2020 may have been the Year of DeFi, but 2021 might go down as the year of Buy Now Pay Later (BNPL). BNPL services are growing at a rate of 39%, with major players like PayPal, Amazon and Square all acquiring existing BNPL companies in multi-billion dollar deals and challenger banks like Revolut and Monzo developing their own offerings. Klarna remains by far the biggest player in the space, with nearly a million app downloads in the UK alone, twice as much as its next biggest competitor, the established retailer Argos.

Much of this growth comes from the fact that BNPL solves a key problem for many consumers: with so many people living ‘paycheque-to-paycheque’ it can be difficult to pay for a large purchase like a new TV in one go, but being able to split the payments over several months makes it far easier. With a huge surge in eCommerce over the past few years, with the UK market expected to generate close to £76 billion in revenue in 2021 – more people than ever are being exposed to checkouts with BNPL options, and given that option many people will take it. Millenials and Gen-Z typically have difficulty applying for and little trust in traditional forms of credit, which is why 15% of millennials and 5.7% of Gen-Z consumers use BNPL, compared to 3% of older generations.

But wherever money goes, fraud will follow. Fraudsters have already worked out and are sharing methods for defrauding BNPL schemes, and although statistics on how much fraud is happening on BNPL platforms aren’t available yet, they are likely to be significant and growing. So how are BNPL companies and their customers being defrauded, and how can it be stopped?

How is BNPL fraud happening?

Many types of BNPL fraud are no different to other kinds of eCommerce fraud. A fraudster will create a profile using a synthetic ID and enter stolen credit card details, the BNPL company will take the payment and ship and item to an address where the fraudster can collect the item for resale. After the original cardholder notices the suspicious payment and initiates a chargeback the BNPL company will be hit by a chargeback fee. Klarna’s policy is to accept the risks of any fraud, so that the companies who offer it as a payment method won’t be affected and will still be paid in full.

Account takeovers are also a possibility: fraudsters can find the login details for an existing BNPL customer and use that account to make purchases. Because BNPL systems emphasise speed and lack of friction this may be fairly easy. Lastly there is ‘family fraud’, in which a family member uses another family member’s BNPL account to order for themselves, usually leading to a chargeback.

This means that BNPL companies are going to take the brunt of the harm of fraud. Retailers offering BNPL will not be affected, and customers will be inconvenienced by the loss of their money until it is returned after the chargeback. BNPL companies will have to pay the chargeback and will be affected by the damage to their rates that is caused by a large number of chargebacks. In time, this could cause BNPL companies who can currently offer customers low interest rates to raise those rates, negatively impacting customers until BNPL starts to lose its lustre.
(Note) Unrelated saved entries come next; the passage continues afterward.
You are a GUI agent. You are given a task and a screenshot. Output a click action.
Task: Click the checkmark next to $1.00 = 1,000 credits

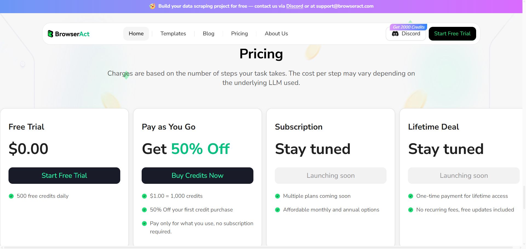pyautogui.click(x=144, y=196)
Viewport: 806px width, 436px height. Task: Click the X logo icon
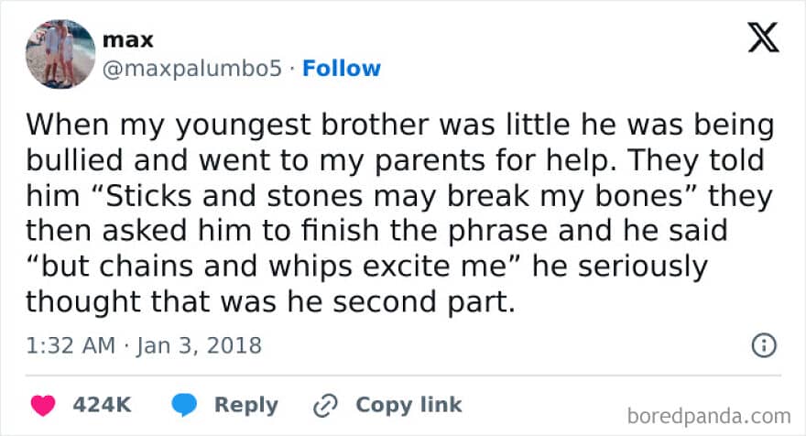pos(763,38)
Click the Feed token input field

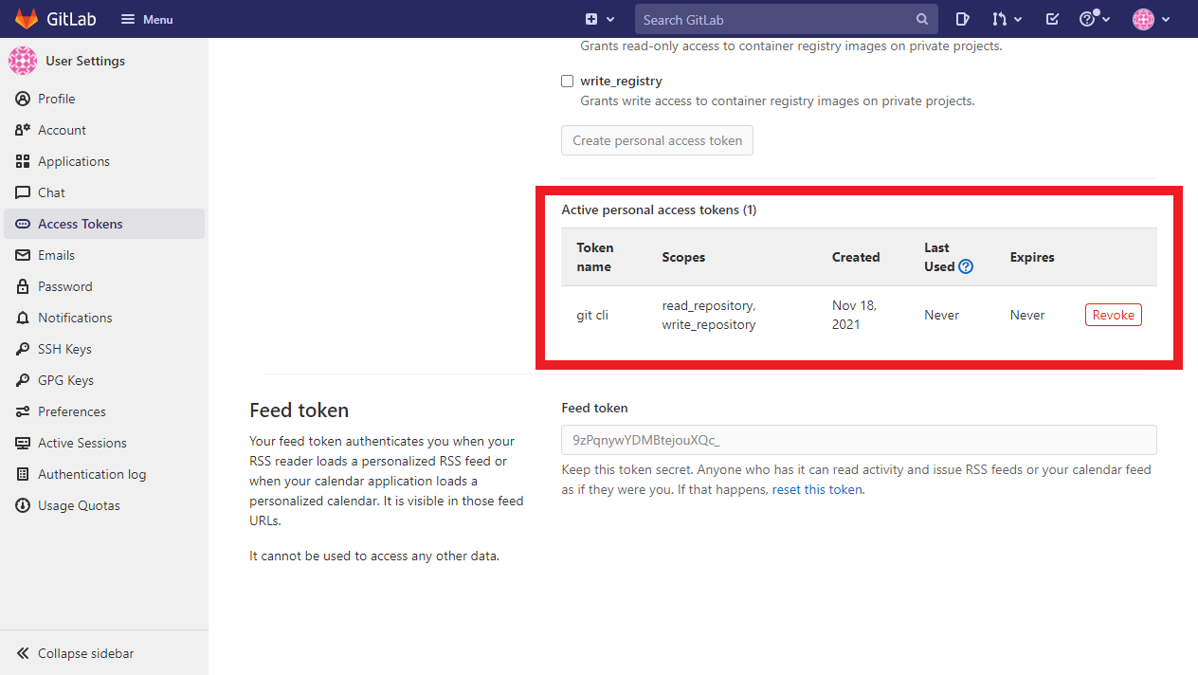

One nuance of the “zero fraud chargeback” liability that BNPL companies offer to retailers is that they will also take care of fraud protection at the payments stage. Klarna has broadly similar AI-enabled anti-fraud measures to those we have developed for our solution, though we don’t know the details on whether they use powerful tools like data enrichment to supplement their identity checks. This does take some of the burden off smaller retailers who might not be able to afford high-end anti-fraud software, but it also means that retailers have to trust that their BNPL provider has the best security measures available.
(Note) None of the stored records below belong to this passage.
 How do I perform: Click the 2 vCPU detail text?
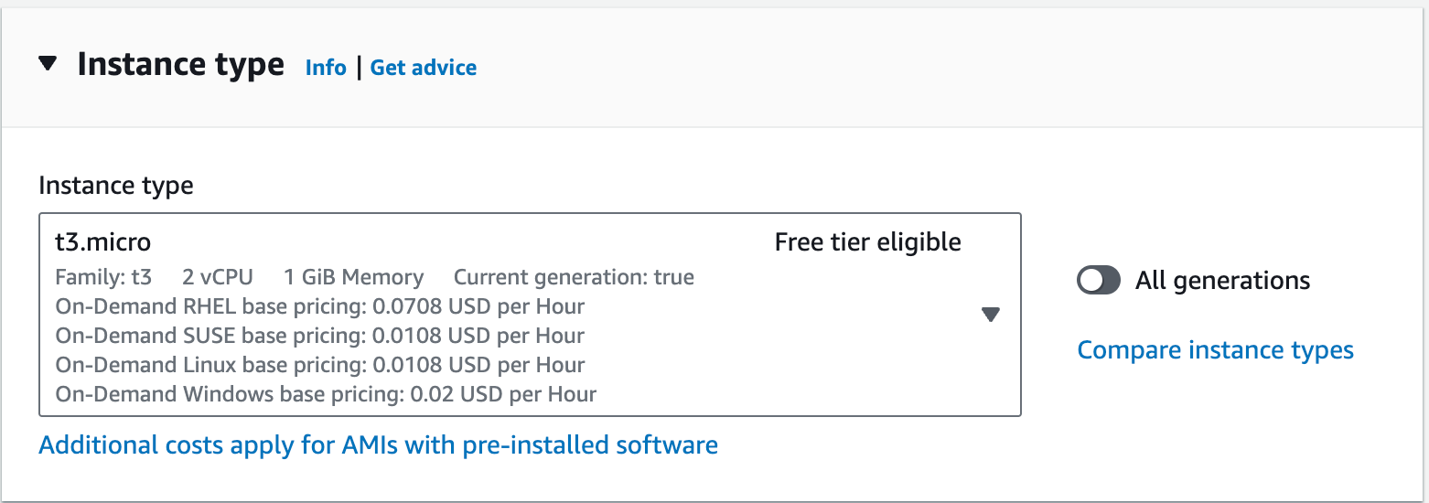pos(218,277)
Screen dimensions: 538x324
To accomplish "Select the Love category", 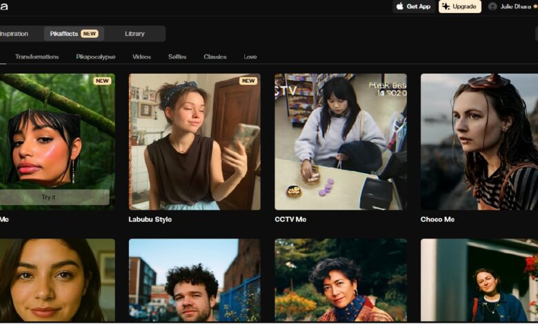I will (250, 57).
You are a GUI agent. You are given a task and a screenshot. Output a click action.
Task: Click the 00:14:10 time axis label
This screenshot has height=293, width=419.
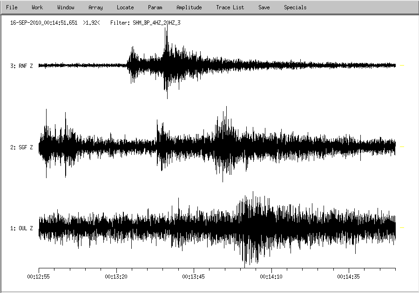pos(272,276)
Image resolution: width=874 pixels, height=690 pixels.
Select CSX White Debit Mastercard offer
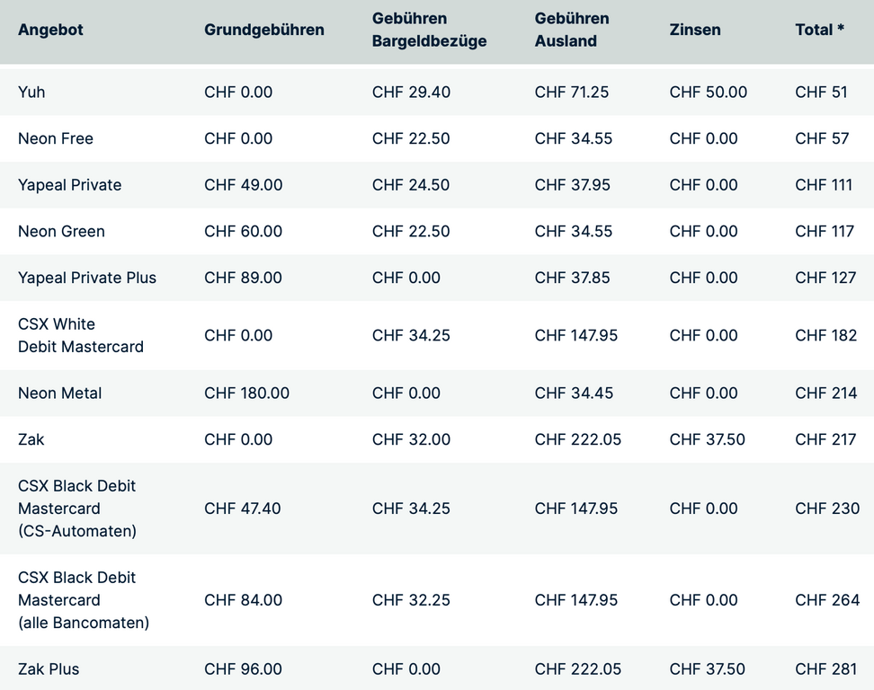[80, 335]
The future of security for BNPL

New technology trends tend to follow a similar pattern: a new technology is invented and the designer of this technology becomes an instant market leader. Then comes a period of bandwagon-jumping in which established companies leverage their existing wealth to try to take some of the market share from the incumbent – this is exactly what is happening now as Fortune 500 companies scramble to get a piece of the pie. This tends to happen hand-in-hand with a press counter-reaction, in which the media tries to create contrarian takes on the new trend, something that is already happening to the BNPL industry. This is what sank the payday lending industry and its Klarna equivalent, Wonga, and it is why Klarna are tightening up their terms and conditions in markets like the UK, where there has already been talk of tighter regulations.

Fraud becoming prevalent on BNPL platforms is going to contribute to the ‘too good to be true’ reaction that some people have when hearing about the service, and could drive down the flow of new users until it becomes less viable. As with so many other industries in a digitised, highly connected world, BNPL need to be fast and frictionless, allowing as many people as possible to be approved and move through the sign-up process as quickly as possible. Balancing speed and security is difficult for any industry, but for BNPL it will be crucial.

This is why real-time data enrichment solutions like ours are particularly suited to the BNPL space. We can carry out checks on every customer, assembling hundreds of data points from anything from whether they use a VPN to how old their Facebook profile is, building a complete picture of every customer to be able to apply adaptive friction – giving customers who exhibit common signs of fraud more security checks than those who show clear evidence of being a real person.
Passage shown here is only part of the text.